Dava dosyasını İlke TV’ye değerlendiren Şırnak Barosu Kadın ve Çocuk Hakları Merkezi Başkanı Av. Emine Özdemir de soruşturma süreci boyunca savcılık tarafından üç kez tutuklama talebine rağmen Şırnak Sulh Ceza Hakimliği tarafından bu talebin reddedilmesine ve son olarak duruşmada da tutuklama talebinin reddedilmesine dikkat çekti. Av. Özdemir, “Sanık Şırnak’ın Valisi korumasıdır. Sanığın babası eski emniyet müdürü. Duruşmada vali koruması olan sanık O.Y. tarafından 15 yaşındaki Hataylı depremzede olan kız çocuğuna defalarca kez Valiliğe ait zırhlı araç içerisinde uygulanan nitelikli cinsel istismarı olayında sanık O.Y. soruşturmanın en başından itibaren tutuksuz yargılanmaktadır. Dosyanın 20 Ocak tarihli ilk duruşmasında müşteki vekili ve Şırnak Barosu Kadın ve Çocuk Hakları Merkezi olarak sanığın kaçma ve delil karartma şüphesi olduğundan yargılamasının tutuklu yapılması talep etti. Cumhuriyet savcısı tarafından sanığın tutuklanması yönünde mütalaa verildi ancak Şırnak 3. ağır Ceza Mahkemesi heyeti tarafından oy birliği ile tutuklama talepleri reddedildi. Müşteki vekilinin tanık dinletme ve delil toplatma talebi de aynı şekilde mahkemece reddedildi. Merkezimizin katılma talebi de reddedildi” şeklinde konuştu.

Mahkeme heyetinin tutumuna da değinen Özdemir, “Neden kaçmaya çalışmadın, bağırmadın’ gibi sorular sordular. Mağdur ocuğa böyle sorular sormak kabul edilemez” dedi.

Anne Çelikkanat: Herkesten yardım talep ediyorum

I.Ç.’nın annesi İpek Çelikkanat da kızı için adalet talebinde bulundu. “Depremde her şeyimiz gitti. Ben, annem ve kızım birlikte yaşıyoruz. Kızım zaten 2010’da babasını kaybetti. Geçen sene eylül ayında geldik. Benim şehrim yıkıldı. Böyle bir zarar gördük ve benim kızım hiç iyi değil. Hak, adalet neyse onu istiyorum, daha fazlası değil. Kızımın canı nasıl yandıysa, tehditle o kadar ay nasıl susturulduysa o adaleti istiyorum. Bir anne olarak susmayacağım, arkamda kimse olmasa da tek başıma olsam da pes etmeyeceğim. Bu şehirden de adalet yerini bulana kadar da ayrılmayacağım. Kalbimdeki yara dinecek mi dinmeyecek ama elimden ne geliyorsa yapacağım ve benim kızımın utanacağı bir şey yok. Bu saatten sonra ne yapmam gerekiyorsa yaparım. Herkesin çocuğu olmasa da bir yerlerden dokunduğu birileri vardır. Ben bu yardımı herkesten talep ediyorum.”
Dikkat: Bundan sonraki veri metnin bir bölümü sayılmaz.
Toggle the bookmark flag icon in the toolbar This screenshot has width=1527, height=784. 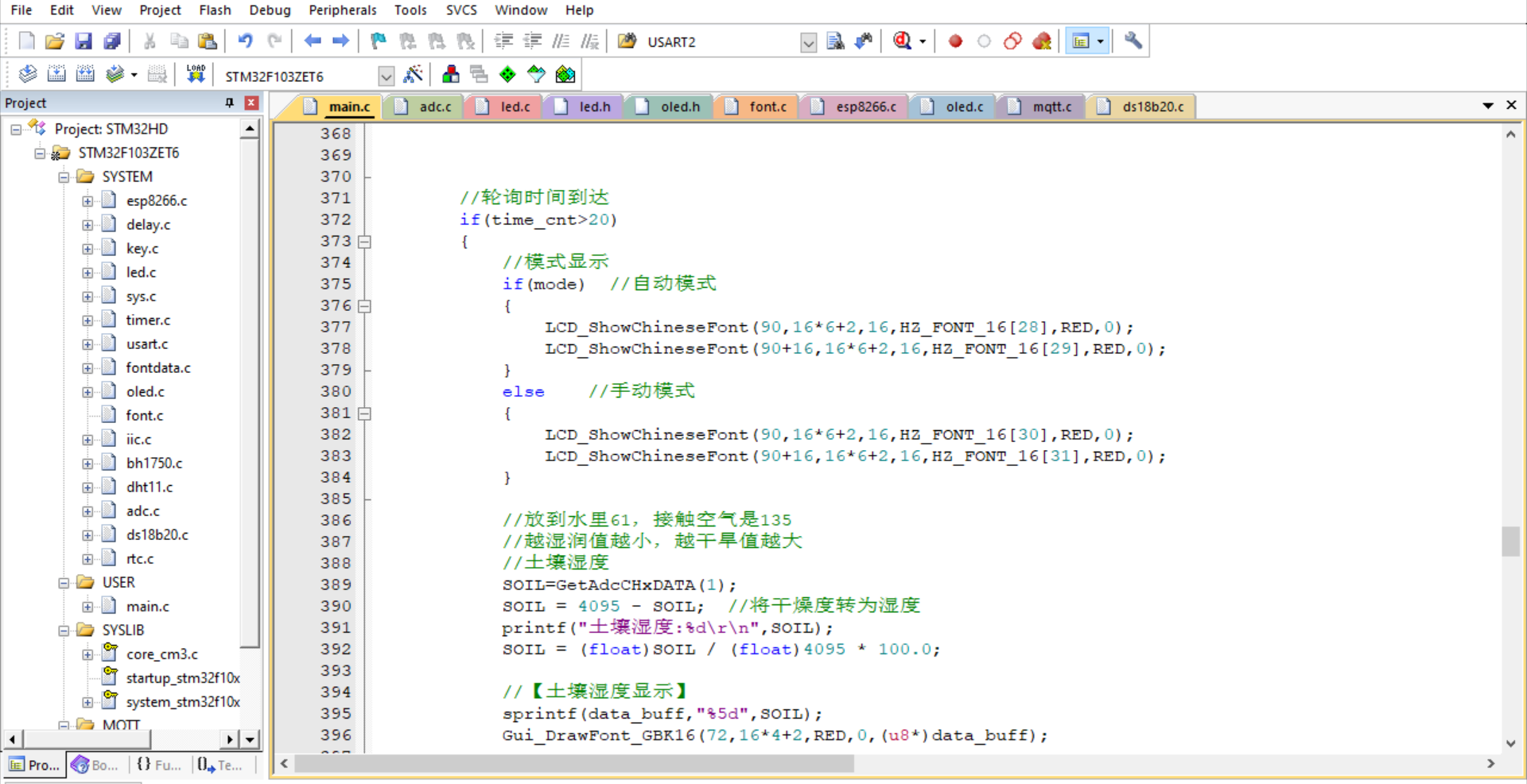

‘Adaletin işlemesi için kızımın ölmesi mi gerekiyor?’

“Benim kızım çok şükür ki susmadı, susan bir sürü insan var. Kızım konuşabildi ve ben sonuna kadar kızımın arkasındayım. Kızım hem babasını kaybetti. Hem büyük bir yıkım yaşadı, evini kaybetti. Zorlu süreçler geçirdik. Benim kızım 15 yaşında, karşı taraf 27 yaşında ve kızımın acılarını kullanarak bir çocuğa bunu yapamaz. Bir çocuğun üzerine kimse bu travmayı bırakamaz ki o şahsı abi olarak görüyordu. Ben bir anneyim sonuna kadar mücadele edeceğim. Benim kızımın canına kastetmesi mi gerekiyor adaletin ve hakkın tam olması için? Bu noktaya mı gelmemiz gerekiyor adaletin işlemesi için? Bir ömür de sürse ben susmayacağım.”

‘Para teklif ettiler’

Sanığın avukatının ailesinin uzlaşmak için para teklifinde bulunduğunu da söyleyen Çelikkanat, “Para teklif ettiler. Çocuklarını korumaya çalışıyorlar, maddiyatla kapatmaya çalıştılar. Hiçbir şekilde bugün de yarın da uzlaşmada yokum. Ne maddi ne manevi. Onun evladı bu şeyi yaparken, benim evladımın gördüğü zarar hiçbir şekilde telafi edilemez” dedi.